I marcatori molecolari come il BDNF, il fattore di crescita insulino-simile 1 (IGF-1) e il fattore di crescita endoteliale vascolare (VEGF) giocano un ruolo critico nella neuroplasticità post-ictus. Sebbene il BDNF sia il più studiato, l’incoerenza nei risultati è spesso attribuita a differenze metodologiche nella preparazione dei campioni e nelle condizioni genetiche individuali. Una variabile importante è la presenza del polimorfismo genetico Val66Met, che può ridurre la secrezione di BDNF del 25%. Questo aspetto genetico potrebbe influenzare il recupero post-ictus e merita ulteriori approfondimenti.
Gli studi suggeriscono che esercizi prolungati, condotti ad alta intensità per almeno 30 minuti, siano necessari per stimolare cambiamenti significativi nei livelli di BDNF. Ulteriori approfondimenti sono necessari per determinare il potenziale terapeutico dei marcatori molecolari in combinazione con esercizi specifici e personalizzati.
Apprendimento e Prestazioni Motorie
Gli effetti dell’EAA sull’apprendimento motorio e la conservazione delle abilità sono incoraggianti, ma non uniformi. Due studi hanno mostrato miglioramenti significativi nella conservazione delle abilità motorie e nell’adattamento sensori-motori in seguito a esercizi a intensità moderata-vigorosa. Tuttavia, altre ricerche non hanno evidenziato benefici, specialmente quando gli esercizi erano brevi (∼5 minuti) o coinvolgevano l’arto esercitato.

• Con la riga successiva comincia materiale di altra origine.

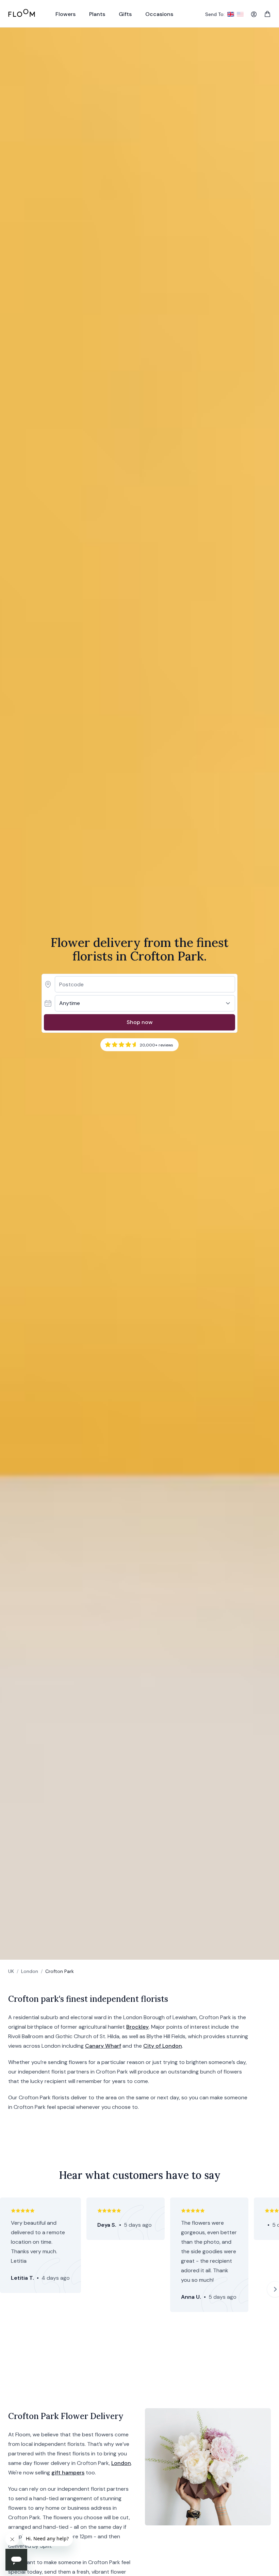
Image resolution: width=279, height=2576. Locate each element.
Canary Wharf (103, 2045)
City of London (162, 2045)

La fatica, il tipo di compito motorio e l’intensità dell’esercizio potrebbero influenzare i risultati. Ad esempio, compiti motori semplici, come test di tempo sul bersaglio o tempi di reazione, possono essere più sensibili ai cambiamenti indotti dall’esercizio. L’utilizzo di esercizi come l’High-Intensity Interval Training (HIIT) è stato proposto come un approccio promettente per massimizzare gli effetti neuroplastici. Il HIIT, combinando fasi di esercizio intenso e periodi di recupero attivo, ha mostrato potenziale per stimolare ritenzione motoria e miglioramenti neuroplastici anche nei pazienti post-ictus.
Conclusioni e Implicazioni Cliniche
L’EAA, specialmente a intensità moderata-vigorosa, rappresenta un potenziale strumento di priming per la riabilitazione post-ictus. Sebbene le evidenze siano preliminari, l’utilizzo di paradigmi di esercizio ottimizzati potrebbe migliorare l’efficacia degli interventi riabilitativi.
Gli studi suggeriscono che un approccio personalizzato, basato su parametri come l’intensità dell’esercizio, il tipo di compito motorio e le caratteristiche del paziente, possa massimizzare i benefici. La ricerca futura dovrebbe concentrarsi sull’identificazione di protocolli standardizzati che incorporino parametri neurofisiologici, molecolari e comportamentali. Un tale approccio integrato potrebbe fornire una base più solida per l’implementazione clinica dell’EAA nei programmi di riabilitazione neurofisioterapica.
È fondamentale continuare a esplorare i meccanismi neurofisiologici sottostanti e sviluppare protocolli personalizzati per massimizzare i benefici terapeutici nei pazienti colpiti da ictus.
Bibliografia
Sivaramakrishnan A, Subramanian SK. A Systematic Review on the Effects of Acute Aerobic Exercise on Neurophysiological, Molecular, and Behavioral Measures in Chronic Stroke. Neurorehabil Neural Repair. 2023 Feb-Mar;37(2-3):151-164.